50 of 52 people found the following review helpful:
4.0 out of 5 stars Ridley Scott Does It Again..., October 11, 2008
By 
Justin Heath (Stevensville, Ontario, Canada) - See all my reviews
You really have to admire Ridley Scott's moxie.

Even though the 70-year-old director has long established himself as one of Hollywood's best and most durable directors; having helmed some of the most entertaining films of all time, in virtually every genre (including sci-fi classics like Alien and Blade Runner); and having been nominated no less than three times for the Best Director Oscar (Thelma & Louise, Gladiator, Black Hawk Down), to decide to take on theme that has produced exactly zero blockbusters thus far - the Middle East and terrorism - takes an incredible amount of chutzpah.

But it does help if you have the help of two of the biggest actors in Hollywood at the moment, those being Leonardo DiCaprio and Russell Crowe (who has worked with Scott on two previous films, Gladiator and A Good Year).
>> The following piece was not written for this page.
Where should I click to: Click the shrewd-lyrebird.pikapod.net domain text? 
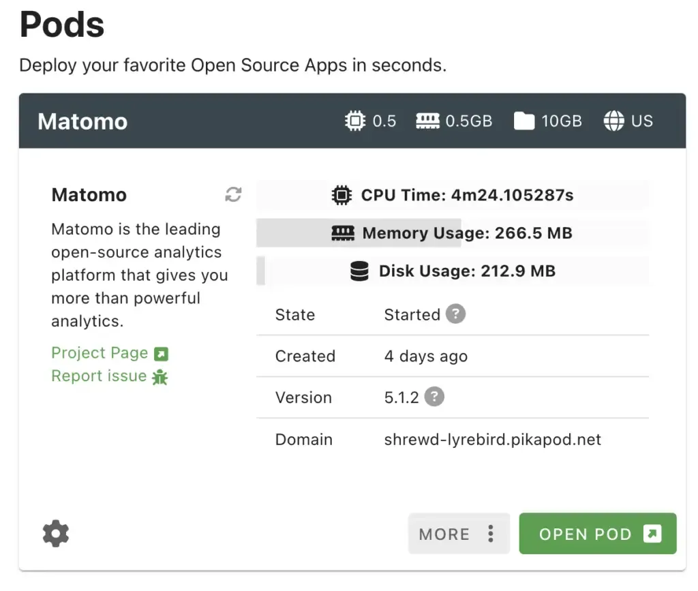[493, 440]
It's ironic to think that the last time these two actors shared the screen was back in 1995, with the clichéd-but-entertaining oater The Quick and the Dead. Of course, at the time, Crowe was a complete unknown and DiCaprio was a 21-year-old newcomer with only a couple of notable titles under his belt. But oh, how that's all changed now.

It's not easy to describe the plot of Body of Lies without giving too much away. DiCaprio plays CIA operative Roger Ferris, who is trying to flush out a terrorist leader named Al-Saleem in Jordan. He gets his orders from Ed Hoffman (Crowe), a man for whom results are the only satisfactory outcome, delivered with a fair amount of arrogance and a cocky Southern drawl. Ed plays the situation like a kid playing a video game, and has the resources to change the rules anytime he feels like it, dispensing his orders from his office, from his backyard, from his daughter's soccer game, for Pete's sake! This, of course, infuriates Ferris to no end, because he is the one who is in the trenches, chasing the bad guys, dodging bullets, ducking explosions, and procuring the badly-needed intelligence that Hoffman needs. Ferris is also trying to build a productive working relationship with the head of Jordanian Intelligence, Hani Salaam (Mark Strong), a relationship that is made even more tenuous by Hoffman's double-dealings and hidden agendas.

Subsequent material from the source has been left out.